Is it something in the weather? People all over the world are angry, nothing new there. This week, they decided to do something about it. Iraq, Pakistan, Israel, Lebanon. You'd think they planned ahead.
I'm not trying to make this all into cotton candy, though the texture of the events is the same. I'm simply baffled.
On the homefront, some interesting stories I've read this week:
- Republicans in Congress are, indeed, trying to find a way around the Supreme Court ruling on prisoners in Guantanamo Bay. They are interpreting the decision in a way that forces Bush to get approval from Congress before he unfairly tries the inmates. Others claim the decision means that Bush must give the inmates a fair trial. Let's hope the latter wins this one. If we're out there spreading democracy, what gives us the right to act like a military state? Just another thing to add to the ever-growing list of American hypocrisy.
- Valerie Plame is suing Cheney and Rove for ruining her career. Finally. I'm not optimistic that she'll win, but anything is possible.
- The Senate voted against a minimum wage increase (it's still $5.15/hr). (They voted to give themselves a wage increase. Surprised?) Though this happened awhile ago, I was just indignant until I heard a recent Slate podcast called The Gabfest. They talked economics which, admittedly, is not my forte. Apparently, the reason it's stayed so low for so long is, ostensibly, a fear that job opportunities will decrease, especially for young people. If minimum wage goes up, it devalues the people making higher wage and will even (gasp) manage to poke the rich. Though this may be true, it is also true that inflation provides for at least some sort of increase. Though, as Emily Basilon on The Gabfest mentioned, minimum wage is meant to give less educated, younger people a place to start their careers (McDonald's, here I come), it's also a fact that many, many (a majority?) of minimum wage earners are 30 and above. You cannot live on $5.15 an hour.

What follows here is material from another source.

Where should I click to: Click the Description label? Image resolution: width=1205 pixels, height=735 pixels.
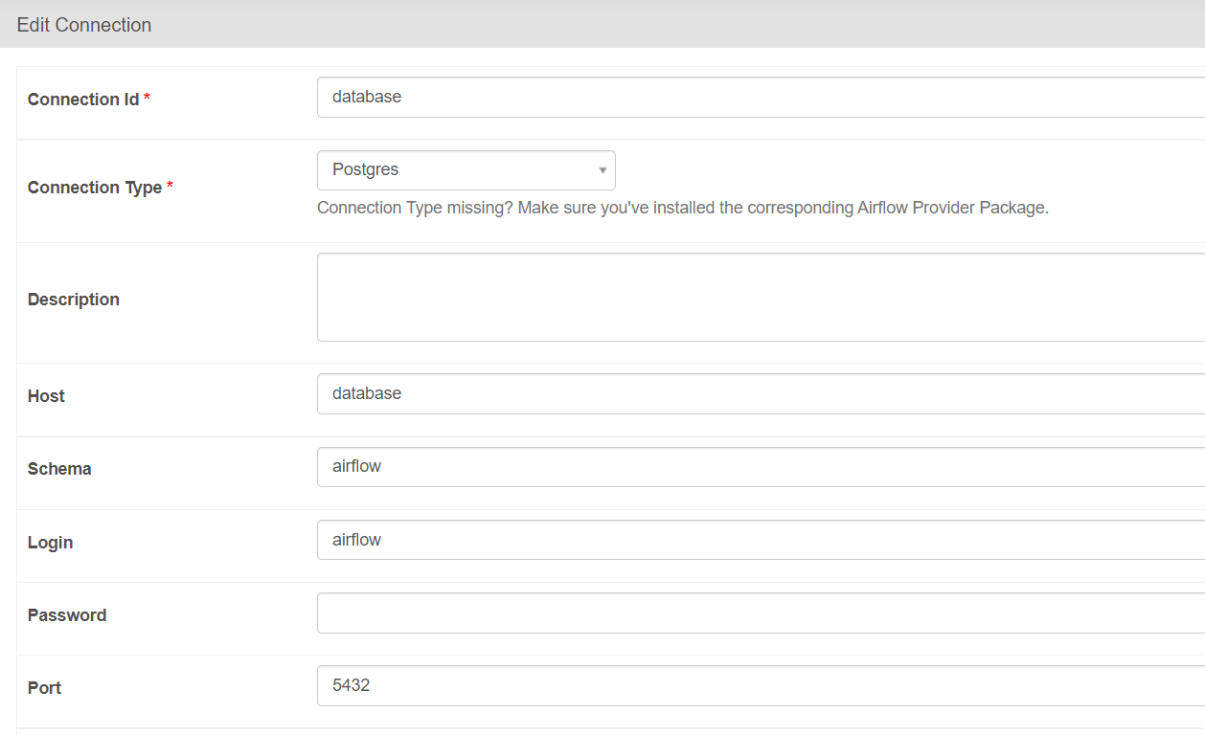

- The House Appropriations Committee did not recommend a funding increase for abstinence-only education. Yeehaw! The fact that we're even wasting money on this worthless and harmful program is ridiculous. Kids are going to do it. Let's teach them to be safe and smart. I'm trying not to even get into American sex education overseas. It's too horrid and naive to fit into a bullet point.
- From AlterNet.org: Women soldiers are being raped by their co-workers in Iraq. No solution has been found. Once women are raped, if they come forward, they are seen by doctors without Plan B or appropriate tools to test for disease. Then, (if they're lucky) they're taken to a different location. Women are being raped out of combat. We've come so very far.
- In local news, here in Tampa, Veterans for Peace were finally granted access to public schools. Army recruiters have been allowed the lunchroom and other key places in schools for years now. After appeals to the fair and balanced, both points of view, claims of the school board were denied, Veterans for Peace chose a different tactic. They claimed they would provide alternate career opportunities for kids. The school board couldn't pass that one up, but made V for P promise they would not distribute and/or talk to kids negatively about the war or the military (they have to "steer the conversation" the "correct" way). For the past few years, V for P have set up outside of schools, to reach kids as they exited schools. A spokesman for the organization said that they would simply continue on the outside, even as they gained access to the inside. In this way, students will finally get both sides of the story. Ain't Florida grand?
- And, finally, Ted Stevens is an idiot. Not really news, but... in an effort to promote a hierarchy of internet speed, Stevens called the internet "a series of tubes." The Daily Show quoted this and other ridiculous parts of Stevens' speech in front of the Senate beside a picture of Grampa Simpson. Wow.
Those were just a few things that caught me this week. There's so much going on, it would be impossible to bullet everything.
Oh, and another note on my previous post. My ultimate issue is not with the show, but with Salon's article. My pain was augmented by the fact that the commercial I was forced to watch was for Project Runway. My question is: how do those commercials work? Was that commercial targeted to readers of Broadsheet? That would be the ultimate irony: on my way to read a (choppy) article complaining about another article stereotyping feminists as closet Project Runway fans, I watched an ad for Project Runway, which was targeted toward the feminist readers of Broadsheet.